__What is being asked__:
Only an exact retyping of all the entries counts as an answer.

Data items
= Beginning of Section =

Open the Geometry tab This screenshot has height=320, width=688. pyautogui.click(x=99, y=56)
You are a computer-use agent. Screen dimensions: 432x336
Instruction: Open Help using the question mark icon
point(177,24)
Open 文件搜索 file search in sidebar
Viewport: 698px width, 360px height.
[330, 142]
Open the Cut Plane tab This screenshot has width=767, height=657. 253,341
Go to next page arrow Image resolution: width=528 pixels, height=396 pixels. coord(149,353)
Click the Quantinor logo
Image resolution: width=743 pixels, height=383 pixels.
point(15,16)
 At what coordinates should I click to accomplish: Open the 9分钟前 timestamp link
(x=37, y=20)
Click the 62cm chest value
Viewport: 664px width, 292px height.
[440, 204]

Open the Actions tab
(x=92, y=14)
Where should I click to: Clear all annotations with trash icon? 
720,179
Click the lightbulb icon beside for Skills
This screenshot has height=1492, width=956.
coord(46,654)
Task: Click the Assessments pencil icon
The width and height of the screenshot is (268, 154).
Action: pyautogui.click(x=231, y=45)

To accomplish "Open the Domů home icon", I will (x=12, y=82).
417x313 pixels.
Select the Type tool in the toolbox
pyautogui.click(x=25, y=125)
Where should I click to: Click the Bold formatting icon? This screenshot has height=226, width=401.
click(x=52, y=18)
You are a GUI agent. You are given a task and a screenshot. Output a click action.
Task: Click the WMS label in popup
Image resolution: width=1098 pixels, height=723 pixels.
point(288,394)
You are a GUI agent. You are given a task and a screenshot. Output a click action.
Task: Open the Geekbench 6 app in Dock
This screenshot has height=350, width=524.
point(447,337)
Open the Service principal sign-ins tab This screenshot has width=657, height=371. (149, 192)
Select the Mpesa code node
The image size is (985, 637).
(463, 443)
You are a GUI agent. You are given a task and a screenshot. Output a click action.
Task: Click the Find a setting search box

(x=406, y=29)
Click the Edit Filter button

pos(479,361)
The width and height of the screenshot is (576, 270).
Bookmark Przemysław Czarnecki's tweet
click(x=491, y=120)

= End of Section =

__The completed task__:
Open the Geometry tab This screenshot has height=320, width=688. pyautogui.click(x=99, y=56)
You are a computer-use agent. Screen dimensions: 432x336
Instruction: Open Help using the question mark icon
point(177,24)
Open 文件搜索 file search in sidebar
Viewport: 698px width, 360px height.
[330, 142]
Open the Cut Plane tab This screenshot has width=767, height=657. 253,341
Go to next page arrow Image resolution: width=528 pixels, height=396 pixels. coord(149,353)
Click the Quantinor logo
Image resolution: width=743 pixels, height=383 pixels.
point(15,16)
 At what coordinates should I click to accomplish: Open the 9分钟前 timestamp link
(x=37, y=20)
Click the 62cm chest value
Viewport: 664px width, 292px height.
[440, 204]

Open the Actions tab
(x=92, y=14)
Where should I click to: Clear all annotations with trash icon? 
720,179
Click the lightbulb icon beside for Skills
This screenshot has height=1492, width=956.
coord(46,654)
Task: Click the Assessments pencil icon
The width and height of the screenshot is (268, 154).
Action: pyautogui.click(x=231, y=45)

To accomplish "Open the Domů home icon", I will (x=12, y=82).
417x313 pixels.
Select the Type tool in the toolbox
pyautogui.click(x=25, y=125)
Where should I click to: Click the Bold formatting icon? This screenshot has height=226, width=401.
click(x=52, y=18)
You are a GUI agent. You are given a task and a screenshot. Output a click action.
Task: Click the WMS label in popup
Image resolution: width=1098 pixels, height=723 pixels.
point(288,394)
You are a GUI agent. You are given a task and a screenshot. Output a click action.
Task: Open the Geekbench 6 app in Dock
This screenshot has height=350, width=524.
point(447,337)
Open the Service principal sign-ins tab This screenshot has width=657, height=371. (149, 192)
Select the Mpesa code node
The image size is (985, 637).
(463, 443)
You are a GUI agent. You are given a task and a screenshot. Output a click action.
Task: Click the Find a setting search box

(x=406, y=29)
Click the Edit Filter button

pos(479,361)
The width and height of the screenshot is (576, 270).
Bookmark Przemysław Czarnecki's tweet
click(x=491, y=120)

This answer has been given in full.